Relationship between segment duration and diarization errorsThe data from Table 5 demonstrates clear relationships between segment duration and diarization accuracy for both student and teacher speech. For student speech, diarization accuracy decreases consistently as segments become shorter. For MPT, this drop is especially stark: while 87.5% of long segments are assigned correctly, only 34.9% of short segments are. This reduced performance for student speech is largely due to an increase in confusion errors (CER) for short segments vs long segments (14.8% vs 4.3% in ClassBank, 46.3% vs 3.6% in MPT). False alarms (FA) remain relatively stable across segment lengths for students (2.1-3.1%) in ClassBank, but increases notably for MPT as segments become shorter. Missed detections (MISS) are notably low across all categories for both teachers in students in both datasets \(\le 1.4\), suggesting that the main challenges lie in speaker confusion and false alarms rather than failure to detect speech.
In MPT, teacher speech exhibits a similar pattern to student speech (although with better overall performance): CER and FA rates increase consistently as segment duration gets shorter. The jump in FA is particularly drastic for teachers in MPT, from 2.9% in long segments to 40.1% in short segments. However, ClassBank shows a slightly different trend, with medium-length segments achieving higher accuracy (88.1%) than long segments (81.3%). This is due to both CER (10.5%) and FA (1.4%) being lowest in medium teacher segments.
The ratio distribution indicates that short segments constitute a substantial portion of both datasets (58.9% for students, 42.5% for teachers in ClassBank; 73.8% for students, 37.2% for teachers in MPT). This analysis overall highlights the importance of improving diarization performance for short segments, especially for children speech.

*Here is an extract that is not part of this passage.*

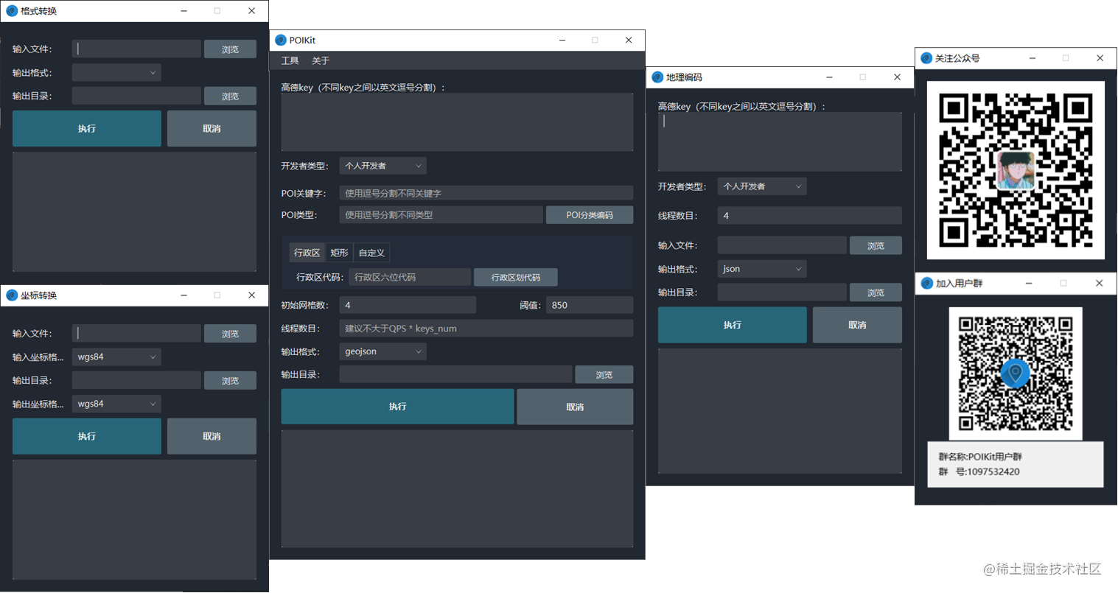
Task: Open the 工具 menu in POIKit
Action: [290, 60]
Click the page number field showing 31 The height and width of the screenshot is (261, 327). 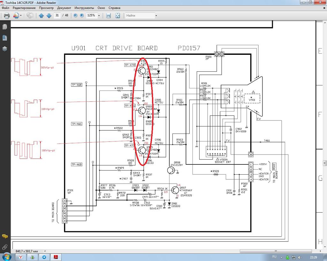point(57,15)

6. CONCLUSION AND FUTURE WORK
Speaker diarization systems play a crucial role in analyzing classroom interactions by distinguishing individual speakers and teacher-student dynamics. This technology offers valuable insights into communication patterns, student engagement, and instructional effectiveness, enabling educators to refine teaching strategies for more interactive discussions.
This paper demonstrates the effectiveness of multi-stage diarization models in addressing challenges in noisy classroom environments. Denoising reduces missed speech detections, while training on both denoised and noisy datasets enhances robustness. The hybrid VAD model, which combines ASR-based timestamps with frame-wise VAD outputs, achieves Diarization Error Rates (DER) as low as 17% on separating teachers vs student speech, showing performance gains of 9% compared to a strong baseline model. This approach introduces the potential of integrating ASR outputs with VAD models for improved performance in speech detection.
Despite these advancements, challenges still remain in correctly identifying speech segments and assigning the correct speakers to each segment. Future work should focus on refining speaker embedding models and experimenting with end-to-end neural-diarization models such as Pyannote [4] and [13]. Integrating language information into diarization pipelines (e.g. via an integrated ASR+diarization system) and training on additional data from noisy classrooms may further improve the performance of diarization models in real-world classrooms. Additionally, there should be an emphasis on enhancing the detection of short speech segments, particularly for students, as our analysis identifies this as a key limitation in existing classroom diarization systems.
7. PRACTICAL IMPLICATIONS
The hybrid pipeline results in speaker-attributed transcripts which may be accurate enough to support downstream analytics such as the calculation of teacher-student talk ratios. These analytics enable tools like TeachFX2, TalkMoves [39] or M-Powering Teachers [8] to surface insights to teachers or coaches without costly manual annotation. The fact that our pipeline can be hosted “in house” on a tool’s server also helps protect teacher and student privacy. However, the separation of all speakers (i.e. student voices) still has significant room for improvement. As diarization accuracy continues to improve—particularly for short student turns—these classroom analytics can expand to finer-grained tasks such as identifying brief student responses to teacher questions, and separating student voices and monitoring balance in group work contexts.
8. LIMITATIONS
Our data is drawn from English-speaking classrooms, is a relatively small sample drawn from particular teacher and student populations, and was recorded often with high-quality equipment. The generalizability of our findings to other classroom data contexts remains to be tested. Our data also lacks voice enrollment information, which makes the diarization task significantly more challenging. Different methods may perform better on data where speaker voice samples are available.
9. REFERENCES
- Amazon
    Web
    Services.
    Amazon
    transcribe,
    2021.
    https://docs.aws.amazon.com/transcribe/.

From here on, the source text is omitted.